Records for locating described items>
::::
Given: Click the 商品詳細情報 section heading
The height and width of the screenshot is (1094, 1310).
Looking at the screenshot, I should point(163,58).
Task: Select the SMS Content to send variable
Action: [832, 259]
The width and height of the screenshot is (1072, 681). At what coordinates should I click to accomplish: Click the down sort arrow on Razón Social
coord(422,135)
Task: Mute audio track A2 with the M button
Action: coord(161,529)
::::
WRITTEN EXERCISE> Show each line of the data above that contains the word "width".

EXERCISE RESPONSE>
The height and width of the screenshot is (1094, 1310).
The width and height of the screenshot is (1072, 681). At what coordinates should I click to accomplish: Click the down sort arrow on Razón Social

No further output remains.